On the other hand, integrations tend to take the opposite paradigm by offering a small but solid brick in terms of features, but also the freedom to use other specific tools seamlessly. It’s the Slack model.
I think the trend of all-in-one tools that are well integrated with third applications will still prevail, entailing a fierce competition in the market. Subscription prices will still go down and be a competitive edge for those targeting mid-sized companies.
Your favorite SaaS product apart from yours?
I love airtable as I’m fond of well-structured data. I use it in many areas, content projects like CRM, as well as personal life organization.
But that’s probably because I’m a former fan of excel (and one can see a subliminal blink of it in Excelway 😉 ).
Your favorite European SaaS company?
I don’t use it so much anymore but I have a lot of respect for Zenkit. To me, they were the first to introduce the different data views, from table to kanban to mindmap, long before I knew of airtable.
I also use Crisp.chat for customer support. They are French, their product is solid and their pricing is interesting.
I like what they are doing at Crisp as well. A very affordable chat solution.
What is the team size currently both on-premise and remote, and are there any plans to expand the team?

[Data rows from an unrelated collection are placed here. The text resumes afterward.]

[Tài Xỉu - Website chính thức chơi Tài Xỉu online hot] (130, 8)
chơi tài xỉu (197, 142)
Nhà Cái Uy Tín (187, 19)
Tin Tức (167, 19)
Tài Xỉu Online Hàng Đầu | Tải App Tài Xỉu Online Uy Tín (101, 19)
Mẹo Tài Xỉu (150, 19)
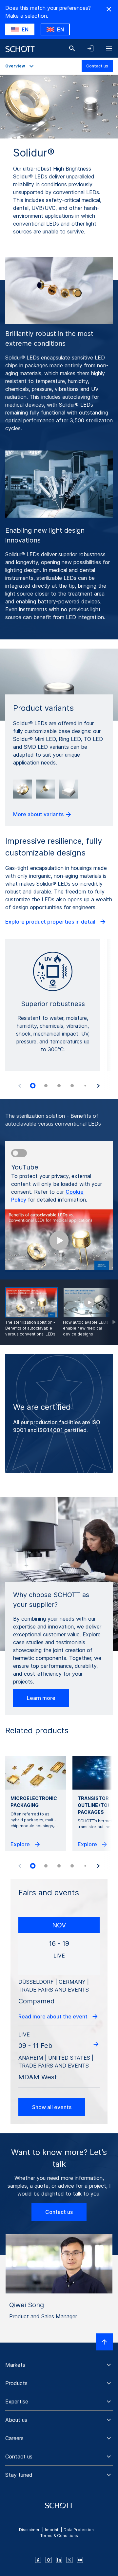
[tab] (32, 1086)
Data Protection (79, 2529)
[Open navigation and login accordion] (90, 48)
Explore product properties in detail (51, 921)
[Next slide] (98, 1086)
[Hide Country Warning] (109, 9)
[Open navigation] (109, 48)
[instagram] (48, 2560)
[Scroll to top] (104, 2341)
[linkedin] (59, 2560)
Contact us (97, 66)
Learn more (41, 1698)
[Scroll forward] (108, 1312)
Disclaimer (29, 2529)
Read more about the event (53, 2016)
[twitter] (69, 2560)
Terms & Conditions (59, 2535)
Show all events (51, 2107)
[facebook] (38, 2560)
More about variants (39, 814)
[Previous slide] (20, 1086)
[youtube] (80, 2560)
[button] (59, 2365)
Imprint (51, 2529)
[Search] (72, 48)
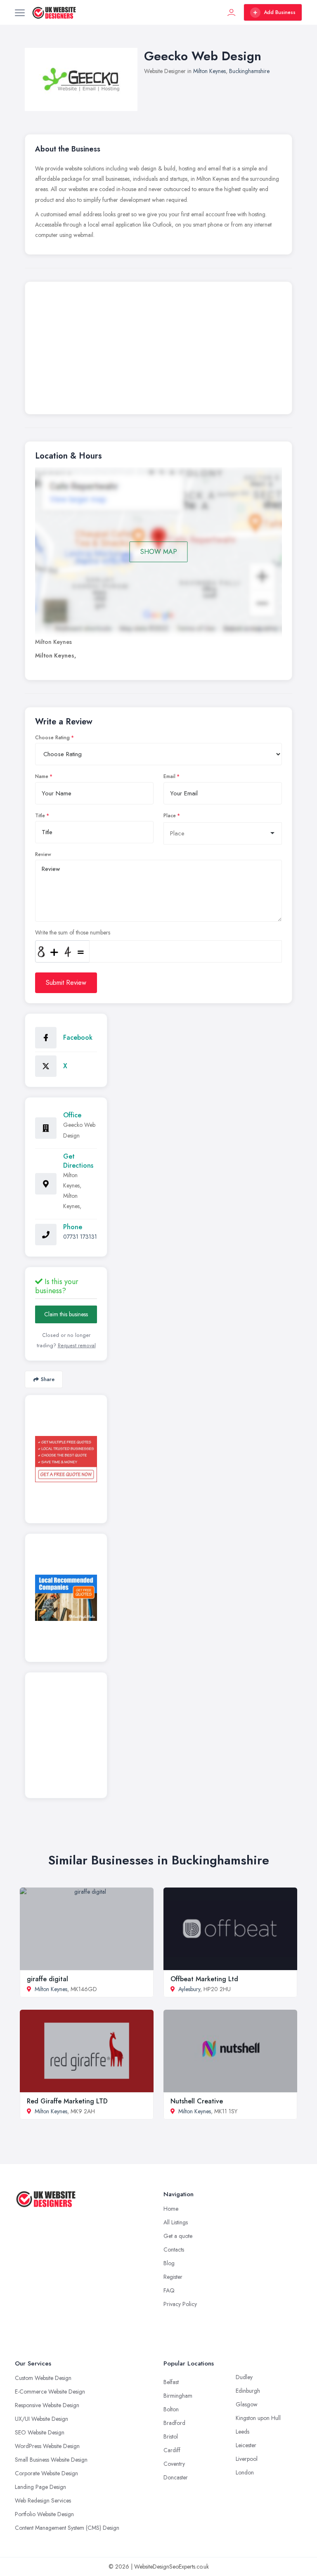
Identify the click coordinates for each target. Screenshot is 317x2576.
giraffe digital (47, 1979)
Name (41, 776)
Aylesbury (189, 1989)
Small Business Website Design (51, 2459)
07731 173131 (80, 1236)
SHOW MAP (158, 551)
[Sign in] (231, 12)
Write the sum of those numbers (72, 932)
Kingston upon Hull (258, 2418)
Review (43, 854)
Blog (169, 2263)
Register (172, 2277)
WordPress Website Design (47, 2446)
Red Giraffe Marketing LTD (67, 2101)
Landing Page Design (40, 2487)
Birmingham (177, 2395)
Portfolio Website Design (44, 2514)
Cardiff (171, 2450)
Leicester (246, 2445)
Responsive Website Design (47, 2405)
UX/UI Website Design (41, 2419)
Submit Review (66, 982)
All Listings (175, 2222)
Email (169, 776)
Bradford (174, 2423)
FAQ (169, 2290)
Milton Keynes (209, 71)
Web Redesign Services (43, 2500)
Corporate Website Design (46, 2473)
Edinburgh (248, 2391)
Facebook (77, 1037)
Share (47, 1379)
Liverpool (247, 2459)
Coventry (174, 2464)
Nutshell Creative (196, 2101)
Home (170, 2209)
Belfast (171, 2382)
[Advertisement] (158, 350)
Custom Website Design (43, 2378)
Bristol (170, 2436)
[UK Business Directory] (66, 1597)
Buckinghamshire (249, 71)
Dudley (244, 2377)
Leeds (242, 2431)
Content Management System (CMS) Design (67, 2528)
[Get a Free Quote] (66, 1459)
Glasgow (247, 2404)
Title (40, 815)
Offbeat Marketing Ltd (204, 1979)
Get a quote (177, 2236)
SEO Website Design (39, 2432)
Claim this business (66, 1314)
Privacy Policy (180, 2304)
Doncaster (175, 2477)
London (245, 2472)
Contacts (173, 2249)
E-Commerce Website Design (50, 2391)
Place (169, 815)
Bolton (171, 2409)
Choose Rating (52, 737)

Today we are five people on the team, getting periodic help from five other people from time to time. The goal is to grow the internal team to 10 by the end of the year.
AWS or Azure or GCP? Which you used for Excelway and which would you choose if you are starting a SaaS company today and why?
AWS due to the wide-scale use of it, it just makes it easy for a new SaaS company.
Some words of advice for any aspiring entrepreneurs especially in the SaaS space? In your experience, what are some of the mistakes to avoid at all costs?
Today, we have access to billions of learning resources, from MOOCs to blogs and online communities. If you’re a bootstrapped startup, chances are you don’t have all the skills you think you need to launch. So one thing that we tend to do is to try to learn everything we can until we are “ready”.
As fulfilling and rewarding as learning is, one should be careful to not fall into the analysis paralysis or learning trap.
This is one of the mistakes I made and that I regret. I don’t regret having learned, but I regret spending so much of time-consuming resources compared to executing. It’s also easy to get lost with the amount of knowledge provided, most of them for free.
My advice would be to be conscious about the time we’re spending learning and always question what we’re looking for, how is it gonna serve us, do we really have to learn it (by reading this blog, doing this MOOC, attending this webinar, etc., or can we start executing something and get to the learning and best practice reviews later?
The best resource that I found online is the YC online startup school. Their videos are short (30 min) and to the point. I recommend every aspiring entrepreneur to sign up to their free program and start their learning journey there.
That's some really good advice to avoid getting sucked into information overload and minimal execution. That was a very informative and interesting chat. Much appreciated for taking the time and all the very best for the upcoming launch of Excelway.
Happy to share thoughts anytime, Yusuff. Thanks for having me.